The generally accepted view is that nanotechnology is an enabling technology, rather like electricity. Without electricity we wouldn't have the computer that you are reading this on, the aircraft that I am writing this on or the mobile phone in my pocket. These diverse products, although enabled by electricity, are produced by the computer, aerospace and mobile telecoms industries respectively. And nanotech isn't even a phenomenon like electricity but a general capability.

Certainly the ever-increasing number of service providers, lawyers, recruitment consultants, business developers et al. present at nanotechnology conferences seem to think that there is already a nanotech industry. But does the loose aggregation of companies using nanotechnology constitute an industry, or are nanotubes and fullerene producers the whole of the nanotechnology industry?

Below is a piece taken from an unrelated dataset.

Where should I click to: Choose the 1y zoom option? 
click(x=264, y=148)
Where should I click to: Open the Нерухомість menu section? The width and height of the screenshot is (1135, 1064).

At the NanoBusiness Alliance Spring Conference in New York City last week, I was fortunate enough to be able to spend some time with Steve Wilson and Uri Sagman of CSixty, and Dan Colbert of Carbon Nanotechnologies Inc (CNI).

CSixty was founded by Sagman, an oncologist, and Wilson, a New York University chemistry professor. The key technology is based on the serendipitous discovery that the C60 molecule, or buckyball, acts as a protease inhibitor, which stops the HIV virus replicating. Furthermore, C60 has been suggested as a method for shielding drugs from the human immune system, which would only see the carbon in the buckyball cage, thus avoiding some of the side-effects that have prevented highly promising drugs from completing clinical trials.

CNI was founded by Richard Smalley, who was awarded a Nobel Prize in 1996 for the discovery of the C60 molecule. The company is commercializing a technology developed by Smalley for producing single-walled carbon nanotubes in bulk quantities. It also hopes to add further value by functionalizing the nanotubes for their end users.

Both of these companies are hailed as "stars of the nanotechnology industry", but what do they do, exactly? CSixty develops medicines, effectively, and CNI produces raw materials for a range of end users. So, in effect, we have a biotech company and a materials company, with a nanotechnology Nobel laureate on the board of both.

There is no doubt that nanotechnology will allow us to make things better, faster, cheaper and more effective, and provide a whole host of other benefits, not unlike the transition from steam to electric power. Understanding phenomena and processes at the nanoscale will have an impact on a variety of markets and create many new ones. You're pretty safe in referring to it as a revolution in the making, but anyone looking for a nanotechnology industry will have to search long and hard.